Además de aplicarse a rellenos sanitarios, la tecnología de biogás podría usarse en frigoríficos, industrias lácteas, molinos harineros y cualquier empresa que produzca residuos de origen animal y vegetal. Hadad estima que el mercado potencial en el país incluye 500 plantas grandes, 5.000 medianas y 50.000 pequeñas. La inversión, que puede llegar al millón de dólares, se recupera en dos o tres años. Y además ayuda a la salud del planeta.

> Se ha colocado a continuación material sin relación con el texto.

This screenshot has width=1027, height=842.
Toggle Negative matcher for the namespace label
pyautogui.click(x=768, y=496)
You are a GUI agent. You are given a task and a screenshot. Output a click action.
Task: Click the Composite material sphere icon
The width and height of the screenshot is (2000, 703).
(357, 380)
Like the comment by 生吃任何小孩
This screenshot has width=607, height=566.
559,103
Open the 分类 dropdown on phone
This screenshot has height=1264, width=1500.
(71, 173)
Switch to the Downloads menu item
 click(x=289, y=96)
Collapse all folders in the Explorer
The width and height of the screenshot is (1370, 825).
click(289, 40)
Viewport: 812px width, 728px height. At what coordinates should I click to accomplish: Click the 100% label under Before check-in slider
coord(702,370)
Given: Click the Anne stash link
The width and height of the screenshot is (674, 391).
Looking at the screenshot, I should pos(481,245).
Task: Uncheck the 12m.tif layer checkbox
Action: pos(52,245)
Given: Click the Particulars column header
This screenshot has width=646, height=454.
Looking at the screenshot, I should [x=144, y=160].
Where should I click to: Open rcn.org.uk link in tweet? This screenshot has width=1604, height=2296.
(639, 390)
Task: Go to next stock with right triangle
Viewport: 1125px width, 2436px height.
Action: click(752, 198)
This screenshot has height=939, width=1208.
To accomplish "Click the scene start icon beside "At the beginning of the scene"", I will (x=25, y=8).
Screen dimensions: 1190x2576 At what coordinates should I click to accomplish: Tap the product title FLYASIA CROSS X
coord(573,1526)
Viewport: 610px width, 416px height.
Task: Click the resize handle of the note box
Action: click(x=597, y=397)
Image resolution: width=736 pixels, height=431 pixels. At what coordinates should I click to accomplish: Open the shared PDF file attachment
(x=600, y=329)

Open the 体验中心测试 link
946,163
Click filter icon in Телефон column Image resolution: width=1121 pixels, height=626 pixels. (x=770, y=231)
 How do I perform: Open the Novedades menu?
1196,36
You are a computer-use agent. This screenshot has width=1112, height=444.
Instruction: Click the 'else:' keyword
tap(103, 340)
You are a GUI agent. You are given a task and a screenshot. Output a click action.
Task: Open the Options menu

Pero las barreras a su expansión incluyen la falta de acceso al crédito, cierta reticencia empresaria (cultural o coyuntural) a la innovación y a la planificación a largo plazo, así como la ausencia de mayores incentivos del Estado para el desarrollo de proyectos limpios.
“Se necesita mayor conciencia empresaria y oficial de la gravedad del calentamiento global”, me señaló ayer Osvaldo Canziani, copresidente del grupo II del Panel Intergubernamental de Cambio Climático, que ganó el Nobel de la Paz en 2007. Una alternativa podría ser el acceso a los mercados internacionales de bonos de carbono: una fórmula establecida a partir del Protocolo de Kioto que permite a los países desarrollados compensar la obligación de reducir la emisión de gases de “efecto invernadero” mediante la compra de “créditos” de aquellas empresas que foresten o reemplacen el uso de combustibles fósiles por fuentes limpias de energía. La tonelada de dióxido de carbono que se deja de liberar al ambiente hoy se cotiza en 12,8 euros. Según me contaba días atrás Federico Moyano, gerente regional de la empresa EcoSecurities, con sede en Dublín, la inversión en biodigestores para tratar residuos sólidos o efluentes líquidos se puede cubrir con tres años de créditos de carbono. El problema es que muy pocas empresas argentinas desarrollaron y certificaron proyectos “verdes” de este tipo, incluso cuando se compara la situación local con las de países como Brasil, México y Chile.
Queda, sin embargo, la apuesta al entusiasmo. “Hay que creer en uno mismo”, sostenía este lunes 30 Luis Juanicó, un ingeniero nuclear del CONICET en el Centro Atómico Bariloche, quien acaba de recibir US$ 25.000 del premio Dupont-CONICET, dedicado, este año, a proyectos de energías limpias. Juanicó diseñó un techo solar integrado a un toldo enrollable, que permitiría ahorrar hasta un 50 por ciento de la energía contaminante que gastan los países desarrollados (y que usan para climatizar edificios). Si todo marcha bien, en dos o tres años se podrían vender 200 techos en el país y luego empezar a exportar. Un ejemplo de que la amenaza del calentamiento global también puede calentar los negocios, aunque ahora el proceso parezca tener la intensidad de la llamita del artefacto que construyó mi papá en el patio de casa.